Love history surrounding the NWMP? Be sure to check out these related posts:
Southern Alberta Adventure: NWMP Fort Museum & Musical Ride
Fort Whoop-up, Alberta | Canada
Alberta Adventures in Police Outpost Provincial Park
What is Fort Walsh known for?
In 1924, Fort Walsh was declared a national historic site for a couple of reasons:
- Fort Walsh was the headquarters of the Northwest Mounted Police from 1878-1882
- It played an important role in enforcing Canadian law, implementing Canada’s Indian policy and in supervising Sitting Bull (Tatanka Iyotanka) and the Lakota people who fled to Canada after the Battle of Little Big Horn.

What is there to see and do at Fort Walsh NHS today?
Start with a history-laden Visitor Centre. Add in a historic cemetery or two. Join a guided tour. Set out on a hike. Snap up the photo ops. There’s plenty to see and do at Fort Walsh.
First stop on our arrival was the visitor centre. Here we booked a guided tour for 1:30 pm (tours run 4 times a day at 10:30 am, 12 noon, 1:30 and 3:00 pm – but note that guided tours have an extra fee above general site entrance).
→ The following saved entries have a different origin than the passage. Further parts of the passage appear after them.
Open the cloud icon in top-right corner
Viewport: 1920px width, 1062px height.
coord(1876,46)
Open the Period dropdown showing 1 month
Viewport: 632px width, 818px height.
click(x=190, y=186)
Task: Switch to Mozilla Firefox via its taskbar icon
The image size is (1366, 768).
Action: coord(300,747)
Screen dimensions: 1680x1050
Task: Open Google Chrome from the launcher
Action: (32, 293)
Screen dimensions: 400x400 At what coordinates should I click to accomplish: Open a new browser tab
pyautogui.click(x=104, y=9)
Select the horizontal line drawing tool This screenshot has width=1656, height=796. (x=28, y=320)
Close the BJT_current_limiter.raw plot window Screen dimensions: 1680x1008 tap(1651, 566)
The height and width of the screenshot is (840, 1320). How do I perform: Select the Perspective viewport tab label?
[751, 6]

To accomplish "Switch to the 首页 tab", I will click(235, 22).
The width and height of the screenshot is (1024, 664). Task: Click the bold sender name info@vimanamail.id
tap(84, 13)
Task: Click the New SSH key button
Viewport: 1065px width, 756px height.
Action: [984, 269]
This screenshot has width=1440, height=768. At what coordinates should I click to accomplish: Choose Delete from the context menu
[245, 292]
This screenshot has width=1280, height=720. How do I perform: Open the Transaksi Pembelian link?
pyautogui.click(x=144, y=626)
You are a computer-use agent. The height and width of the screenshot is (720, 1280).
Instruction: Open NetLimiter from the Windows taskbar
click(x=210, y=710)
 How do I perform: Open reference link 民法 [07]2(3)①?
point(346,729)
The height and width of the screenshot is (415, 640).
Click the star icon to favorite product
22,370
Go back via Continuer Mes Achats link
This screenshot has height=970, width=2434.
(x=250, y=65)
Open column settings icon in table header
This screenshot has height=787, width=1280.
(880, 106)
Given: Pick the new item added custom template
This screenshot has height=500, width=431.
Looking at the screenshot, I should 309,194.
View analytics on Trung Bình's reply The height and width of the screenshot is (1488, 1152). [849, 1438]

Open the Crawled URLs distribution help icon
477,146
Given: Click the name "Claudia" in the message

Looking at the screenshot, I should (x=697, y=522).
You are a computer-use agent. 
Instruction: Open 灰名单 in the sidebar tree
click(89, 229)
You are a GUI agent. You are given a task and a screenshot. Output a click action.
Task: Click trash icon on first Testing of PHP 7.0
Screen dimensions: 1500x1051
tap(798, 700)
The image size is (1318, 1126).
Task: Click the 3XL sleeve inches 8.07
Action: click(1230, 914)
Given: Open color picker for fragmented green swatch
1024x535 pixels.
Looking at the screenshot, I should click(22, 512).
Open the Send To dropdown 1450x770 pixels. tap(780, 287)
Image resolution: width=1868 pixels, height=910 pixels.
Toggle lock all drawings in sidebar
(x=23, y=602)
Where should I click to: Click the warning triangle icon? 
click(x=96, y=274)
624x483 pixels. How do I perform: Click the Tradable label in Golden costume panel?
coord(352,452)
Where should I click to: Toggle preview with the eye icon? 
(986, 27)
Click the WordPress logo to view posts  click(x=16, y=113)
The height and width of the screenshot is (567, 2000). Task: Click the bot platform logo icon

We spent the next half hour before it started quickly working our way through the history exhibits – covering everything from the area’s prehistoric past to the arrival of NWMP.

Discovering the History of the NWMP in Cypress Hills
Wandering displays we followed the timeline of key events in the area.
In 1754, trader and explorer Anthony Henday visited the Cypress Hills. His goal? To try and persuade the Blackfoot Tribe to start trading with the Hudson Bay Company. Their response? Thanks, but no thanks.
John Palliser – renowned geographer and explorer – swung by the area in 1859. His comment upon reaching the hills? “A perfect oasis in the desert.”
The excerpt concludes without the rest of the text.